Id. at 137.                                                                                                                                           
                                                                                                                                                      
     If the challenged governmental act fails any aspect of the test it is                                                                            
an invalid exercise of the police power and an unconstitutional "public                                                                               
encroachment upon private interests."  Goldblatt v. Town of Hempstead, 369                                                                            
U.S. 590, 594, 82 S. Ct. 987, 8 L. Ed. 2d 130 (1962) ("The classic                                                                                    
statement of the rule in Lawton v. Steele{ } is still valid today . . .                                                                               
.").                                                                                                                                                  
     The Washington Supreme Court has repeatedly followed Lawton.  See                                                                                
     State v. Brown, 37 Wash. 97, 101, 79 P. 635 (1905) (following Lawton this                                                                        
court struck down a state law requiring dental offices to be owned by                                                                                 
dentists on the ground such law was not necessary to further any valid                                                                                
state objective), overruled in part by State v. Boren, 36 Wn.2d 522, 219                                                                              
P.2d 566, (1950); City of Seattle v. Proctor, 183 Wash. 293, 298, 48 P.2d                                                                             
238 (1935) ("in order to sustain legislative interference with the business                                                                           
of the citizen, the court must be able to see that the act tends in some                                                                              
degree to promote the public health, morals, safety, or welfare.  In every                                                                            
case the means adopted must be reasonably necessary to accomplish that                                                                                
purpose, and should not be unduly oppressive upon the citizen.  The                                                                                   
determination of the Legislature as to these matters is not conclusive, but                                                                           
is subject to the supervision of the courts, and, if the above                                                                                        
prerequisites are wanting, a law imposing unreasonable restrictions on a                                                                              
lawful occupation will be held void."); Cougar Business Owners Ass'n v.                                                                               

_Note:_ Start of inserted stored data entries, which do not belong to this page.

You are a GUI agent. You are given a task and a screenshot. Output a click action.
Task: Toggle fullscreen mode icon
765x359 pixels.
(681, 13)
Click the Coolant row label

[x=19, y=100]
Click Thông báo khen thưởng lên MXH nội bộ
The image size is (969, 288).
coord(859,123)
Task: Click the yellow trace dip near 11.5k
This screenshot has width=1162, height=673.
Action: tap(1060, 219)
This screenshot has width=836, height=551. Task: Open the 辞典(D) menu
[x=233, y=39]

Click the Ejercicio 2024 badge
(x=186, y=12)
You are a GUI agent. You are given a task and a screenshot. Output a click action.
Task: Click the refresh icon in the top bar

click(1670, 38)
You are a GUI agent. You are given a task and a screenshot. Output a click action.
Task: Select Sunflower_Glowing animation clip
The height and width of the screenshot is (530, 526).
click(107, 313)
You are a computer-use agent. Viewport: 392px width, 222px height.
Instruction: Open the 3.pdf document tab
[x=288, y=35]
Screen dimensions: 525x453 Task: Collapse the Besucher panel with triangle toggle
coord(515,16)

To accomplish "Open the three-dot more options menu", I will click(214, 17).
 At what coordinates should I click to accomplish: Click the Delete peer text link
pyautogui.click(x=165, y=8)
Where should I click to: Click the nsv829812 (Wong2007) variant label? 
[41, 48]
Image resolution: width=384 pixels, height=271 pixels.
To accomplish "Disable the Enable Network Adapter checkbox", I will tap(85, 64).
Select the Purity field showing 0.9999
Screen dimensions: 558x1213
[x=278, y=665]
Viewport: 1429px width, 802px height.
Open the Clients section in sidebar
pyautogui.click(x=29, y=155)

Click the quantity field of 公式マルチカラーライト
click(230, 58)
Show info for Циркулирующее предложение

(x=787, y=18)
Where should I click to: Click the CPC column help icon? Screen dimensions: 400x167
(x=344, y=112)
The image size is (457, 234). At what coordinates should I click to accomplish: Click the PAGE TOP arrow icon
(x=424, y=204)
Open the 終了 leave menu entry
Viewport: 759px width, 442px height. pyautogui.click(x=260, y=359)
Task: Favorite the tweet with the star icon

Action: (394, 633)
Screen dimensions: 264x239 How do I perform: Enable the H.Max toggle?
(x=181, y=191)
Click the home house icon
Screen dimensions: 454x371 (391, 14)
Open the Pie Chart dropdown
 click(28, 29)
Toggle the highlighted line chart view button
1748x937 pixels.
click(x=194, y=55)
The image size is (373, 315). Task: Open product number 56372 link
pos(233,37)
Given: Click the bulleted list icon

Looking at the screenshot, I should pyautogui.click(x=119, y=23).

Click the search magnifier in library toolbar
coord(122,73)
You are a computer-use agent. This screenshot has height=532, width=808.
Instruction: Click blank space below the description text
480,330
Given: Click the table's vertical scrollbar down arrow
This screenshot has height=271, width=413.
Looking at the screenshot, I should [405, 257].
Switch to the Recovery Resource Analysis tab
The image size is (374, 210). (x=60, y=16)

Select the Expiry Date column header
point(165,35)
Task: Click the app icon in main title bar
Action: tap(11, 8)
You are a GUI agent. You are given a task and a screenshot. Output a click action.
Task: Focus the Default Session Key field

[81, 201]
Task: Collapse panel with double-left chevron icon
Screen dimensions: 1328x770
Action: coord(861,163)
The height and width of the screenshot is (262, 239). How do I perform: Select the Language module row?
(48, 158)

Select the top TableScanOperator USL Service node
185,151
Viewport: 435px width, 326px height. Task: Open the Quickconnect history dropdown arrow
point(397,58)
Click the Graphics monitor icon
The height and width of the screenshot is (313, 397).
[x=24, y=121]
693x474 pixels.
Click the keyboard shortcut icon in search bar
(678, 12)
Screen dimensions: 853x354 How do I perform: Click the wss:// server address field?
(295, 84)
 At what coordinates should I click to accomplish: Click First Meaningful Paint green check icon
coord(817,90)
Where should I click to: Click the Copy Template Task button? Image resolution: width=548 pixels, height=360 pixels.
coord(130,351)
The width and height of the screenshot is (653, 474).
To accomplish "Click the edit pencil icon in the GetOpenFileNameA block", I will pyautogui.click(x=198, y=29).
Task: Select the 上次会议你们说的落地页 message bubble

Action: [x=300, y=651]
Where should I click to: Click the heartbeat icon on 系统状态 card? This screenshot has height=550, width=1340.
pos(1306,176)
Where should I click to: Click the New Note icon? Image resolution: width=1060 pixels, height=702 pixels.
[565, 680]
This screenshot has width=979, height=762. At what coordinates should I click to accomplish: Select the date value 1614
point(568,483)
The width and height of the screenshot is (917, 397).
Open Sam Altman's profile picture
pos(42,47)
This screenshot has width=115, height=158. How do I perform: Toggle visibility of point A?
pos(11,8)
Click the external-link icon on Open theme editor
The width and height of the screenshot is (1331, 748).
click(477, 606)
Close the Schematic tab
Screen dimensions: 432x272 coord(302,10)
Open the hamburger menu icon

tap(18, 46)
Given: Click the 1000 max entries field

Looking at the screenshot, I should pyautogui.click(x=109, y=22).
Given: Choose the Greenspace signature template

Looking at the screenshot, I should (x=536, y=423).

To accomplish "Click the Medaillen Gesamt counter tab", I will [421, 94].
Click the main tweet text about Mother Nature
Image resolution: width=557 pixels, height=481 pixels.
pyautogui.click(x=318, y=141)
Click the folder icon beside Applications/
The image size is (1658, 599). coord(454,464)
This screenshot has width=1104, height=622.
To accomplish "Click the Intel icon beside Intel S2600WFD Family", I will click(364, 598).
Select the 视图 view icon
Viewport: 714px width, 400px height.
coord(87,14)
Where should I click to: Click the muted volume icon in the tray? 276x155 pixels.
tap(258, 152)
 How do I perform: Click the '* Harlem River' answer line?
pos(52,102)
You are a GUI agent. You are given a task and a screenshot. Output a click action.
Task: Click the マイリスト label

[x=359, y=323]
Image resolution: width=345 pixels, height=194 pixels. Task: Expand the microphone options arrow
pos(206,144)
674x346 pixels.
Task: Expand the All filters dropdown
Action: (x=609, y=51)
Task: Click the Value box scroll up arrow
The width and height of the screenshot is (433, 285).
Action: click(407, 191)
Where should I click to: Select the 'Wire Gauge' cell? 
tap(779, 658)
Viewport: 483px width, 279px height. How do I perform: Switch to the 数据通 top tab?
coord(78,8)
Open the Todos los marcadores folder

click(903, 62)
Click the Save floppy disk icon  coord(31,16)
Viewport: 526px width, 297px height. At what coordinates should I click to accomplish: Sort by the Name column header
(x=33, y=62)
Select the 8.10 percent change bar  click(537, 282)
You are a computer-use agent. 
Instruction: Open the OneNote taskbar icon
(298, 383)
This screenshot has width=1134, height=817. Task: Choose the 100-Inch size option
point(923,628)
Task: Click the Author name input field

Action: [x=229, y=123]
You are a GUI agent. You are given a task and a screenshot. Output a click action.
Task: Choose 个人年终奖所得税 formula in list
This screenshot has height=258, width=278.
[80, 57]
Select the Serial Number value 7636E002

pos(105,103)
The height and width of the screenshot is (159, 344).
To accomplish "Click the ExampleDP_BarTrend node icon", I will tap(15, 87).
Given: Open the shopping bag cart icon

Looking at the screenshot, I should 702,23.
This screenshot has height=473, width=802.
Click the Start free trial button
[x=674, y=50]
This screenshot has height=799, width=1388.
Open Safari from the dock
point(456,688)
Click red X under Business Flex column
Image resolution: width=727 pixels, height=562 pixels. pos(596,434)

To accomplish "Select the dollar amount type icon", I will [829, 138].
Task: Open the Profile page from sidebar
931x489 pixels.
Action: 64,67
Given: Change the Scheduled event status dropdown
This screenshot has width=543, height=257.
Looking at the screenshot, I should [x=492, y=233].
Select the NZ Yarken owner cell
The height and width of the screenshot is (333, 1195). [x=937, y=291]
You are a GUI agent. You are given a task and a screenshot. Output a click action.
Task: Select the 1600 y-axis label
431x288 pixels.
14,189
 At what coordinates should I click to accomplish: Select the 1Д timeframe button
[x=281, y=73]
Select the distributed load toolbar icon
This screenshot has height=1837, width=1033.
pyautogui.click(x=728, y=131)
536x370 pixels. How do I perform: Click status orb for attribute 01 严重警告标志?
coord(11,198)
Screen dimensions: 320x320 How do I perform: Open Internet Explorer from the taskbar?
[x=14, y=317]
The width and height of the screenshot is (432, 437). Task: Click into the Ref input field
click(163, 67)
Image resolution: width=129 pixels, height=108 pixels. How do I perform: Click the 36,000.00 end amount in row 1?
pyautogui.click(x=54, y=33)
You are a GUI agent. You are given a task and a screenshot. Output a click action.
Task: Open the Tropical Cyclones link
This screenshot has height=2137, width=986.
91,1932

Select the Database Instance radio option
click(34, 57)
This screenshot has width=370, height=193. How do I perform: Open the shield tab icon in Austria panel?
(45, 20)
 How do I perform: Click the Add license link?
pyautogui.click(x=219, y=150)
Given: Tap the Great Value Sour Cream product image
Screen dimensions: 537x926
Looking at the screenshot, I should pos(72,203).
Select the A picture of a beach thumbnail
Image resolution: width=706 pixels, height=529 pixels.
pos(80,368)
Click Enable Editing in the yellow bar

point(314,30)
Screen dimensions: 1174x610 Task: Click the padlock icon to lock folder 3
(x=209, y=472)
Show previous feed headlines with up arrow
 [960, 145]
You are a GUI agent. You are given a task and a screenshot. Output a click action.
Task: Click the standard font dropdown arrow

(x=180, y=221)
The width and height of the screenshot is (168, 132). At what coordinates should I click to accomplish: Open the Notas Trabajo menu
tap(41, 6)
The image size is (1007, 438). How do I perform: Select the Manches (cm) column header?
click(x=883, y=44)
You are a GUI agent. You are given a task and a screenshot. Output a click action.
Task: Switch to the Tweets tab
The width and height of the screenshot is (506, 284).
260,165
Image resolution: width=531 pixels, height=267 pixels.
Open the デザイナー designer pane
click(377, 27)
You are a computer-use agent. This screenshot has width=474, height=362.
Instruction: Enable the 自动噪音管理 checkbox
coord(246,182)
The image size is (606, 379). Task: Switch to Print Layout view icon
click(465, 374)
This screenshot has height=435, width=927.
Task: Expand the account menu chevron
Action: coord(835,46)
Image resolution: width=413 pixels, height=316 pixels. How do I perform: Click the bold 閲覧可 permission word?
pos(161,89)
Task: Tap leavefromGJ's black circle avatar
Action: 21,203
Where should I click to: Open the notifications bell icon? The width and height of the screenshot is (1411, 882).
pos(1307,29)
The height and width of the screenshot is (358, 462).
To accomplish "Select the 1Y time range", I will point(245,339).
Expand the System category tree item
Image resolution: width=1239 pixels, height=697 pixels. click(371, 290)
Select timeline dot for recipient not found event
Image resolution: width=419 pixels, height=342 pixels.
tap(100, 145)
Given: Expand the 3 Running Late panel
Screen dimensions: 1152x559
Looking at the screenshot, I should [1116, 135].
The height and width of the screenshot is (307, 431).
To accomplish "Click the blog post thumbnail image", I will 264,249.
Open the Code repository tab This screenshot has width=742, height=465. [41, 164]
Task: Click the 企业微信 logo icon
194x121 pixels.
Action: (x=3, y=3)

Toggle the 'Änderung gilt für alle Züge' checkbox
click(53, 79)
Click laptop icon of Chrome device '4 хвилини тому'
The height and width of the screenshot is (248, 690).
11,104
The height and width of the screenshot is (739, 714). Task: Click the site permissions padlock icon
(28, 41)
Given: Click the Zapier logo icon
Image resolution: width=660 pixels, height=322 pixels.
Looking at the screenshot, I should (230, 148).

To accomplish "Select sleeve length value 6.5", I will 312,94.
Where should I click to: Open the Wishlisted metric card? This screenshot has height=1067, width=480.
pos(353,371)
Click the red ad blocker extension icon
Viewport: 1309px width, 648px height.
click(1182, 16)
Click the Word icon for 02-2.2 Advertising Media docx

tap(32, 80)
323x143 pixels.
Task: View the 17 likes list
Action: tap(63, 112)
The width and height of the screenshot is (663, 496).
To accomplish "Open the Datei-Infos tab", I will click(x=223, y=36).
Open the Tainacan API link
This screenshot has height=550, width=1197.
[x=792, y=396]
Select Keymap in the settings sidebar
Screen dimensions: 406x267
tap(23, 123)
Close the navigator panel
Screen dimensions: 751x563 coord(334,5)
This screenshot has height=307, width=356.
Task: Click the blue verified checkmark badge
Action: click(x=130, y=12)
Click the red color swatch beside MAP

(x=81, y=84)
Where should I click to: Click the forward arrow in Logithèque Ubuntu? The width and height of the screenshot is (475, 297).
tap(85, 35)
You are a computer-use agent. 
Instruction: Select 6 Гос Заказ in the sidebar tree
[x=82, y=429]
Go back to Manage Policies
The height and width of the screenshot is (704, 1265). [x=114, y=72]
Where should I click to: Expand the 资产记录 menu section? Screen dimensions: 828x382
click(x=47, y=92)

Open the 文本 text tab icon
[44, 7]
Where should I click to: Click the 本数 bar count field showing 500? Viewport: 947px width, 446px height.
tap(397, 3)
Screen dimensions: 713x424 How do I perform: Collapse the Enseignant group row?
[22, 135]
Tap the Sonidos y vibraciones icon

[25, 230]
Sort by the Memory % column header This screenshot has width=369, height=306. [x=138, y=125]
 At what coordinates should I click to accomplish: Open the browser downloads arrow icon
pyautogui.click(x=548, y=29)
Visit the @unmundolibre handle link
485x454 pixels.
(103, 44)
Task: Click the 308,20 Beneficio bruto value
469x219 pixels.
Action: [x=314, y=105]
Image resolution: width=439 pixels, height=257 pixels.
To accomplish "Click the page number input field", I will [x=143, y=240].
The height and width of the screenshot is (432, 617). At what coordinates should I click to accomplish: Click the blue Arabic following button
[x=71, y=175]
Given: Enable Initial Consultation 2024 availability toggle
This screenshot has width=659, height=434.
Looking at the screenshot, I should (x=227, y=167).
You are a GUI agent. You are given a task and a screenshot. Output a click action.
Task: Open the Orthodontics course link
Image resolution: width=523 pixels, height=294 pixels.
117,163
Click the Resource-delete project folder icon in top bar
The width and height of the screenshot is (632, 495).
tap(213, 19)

State, 97 Wn.2d 466, 477, 647 P.2d 481 (1982) ("The classic statement of                                                                              
the rule in Lawton v. Steele{ }, is still valid today . . . ."), cert.                                                                                
denied, 459 U.S. 971, 103 S. Ct. 301, 74 L. Ed. 2d 283 (1982); Orion Corp.                                                                            
v. State, 109 Wn.2d 621, 646-47, 747 P.2d 1062 (1987) ("Under the classic,                                                                            
3-pronged, substantive due process test of reasonableness, a police power                                                                             
action must be reasonably necessary to serve a legitimate state                                                                                       
interest."), cert. denied, 486 U.S. 1022, 108 S. Ct. 1996, 100 L. Ed. 2d                                                                              
227 (1988); Sintra, Inc. v. City of Seattle, 119 Wn.2d 1, 829 P.2d 765                                                                                
($219,000 fee levied against an individual landowner violates substantive                                                                             
due process), cert. denied, 506 U.S. 1028, 113 S. Ct. 676, 121 L. Ed. 2d                                                                              
598 (1992); Guimont v. Clarke, 121 Wn.2d 586, 609, 854 P.2d 1 (1993) (law                                                                             
requiring landowner to pay $7,500 in relocation assistance for each tenant                                                                            
violates substantive due process under Lawton test), cert. denied, 510 U.S.                                                                           
1176, 114 S. Ct. 1216, 127 L. Ed. 2d 563 (1994); Rivett v. City of Tacoma,                                                                            
123 Wn.2d 573, 870 P.2d 299 (1994) (Tacoma ordinance requiring                                                                                        
indemnification for sidewalk injuries from abutting landowners violates                                                                               
substantive due process); Robinson v. City of Seattle, 119 Wn.2d 34, 830                                                                              
P.2d 318 (tenant relocation assistance payments unduly oppressed property                                                                             
owner under Lawton test), cert. denied, 506 U.S. 1028, 113 S. Ct. 676, 121                                                                            
L. Ed. 2d 598 (1992).                                                                                                                                 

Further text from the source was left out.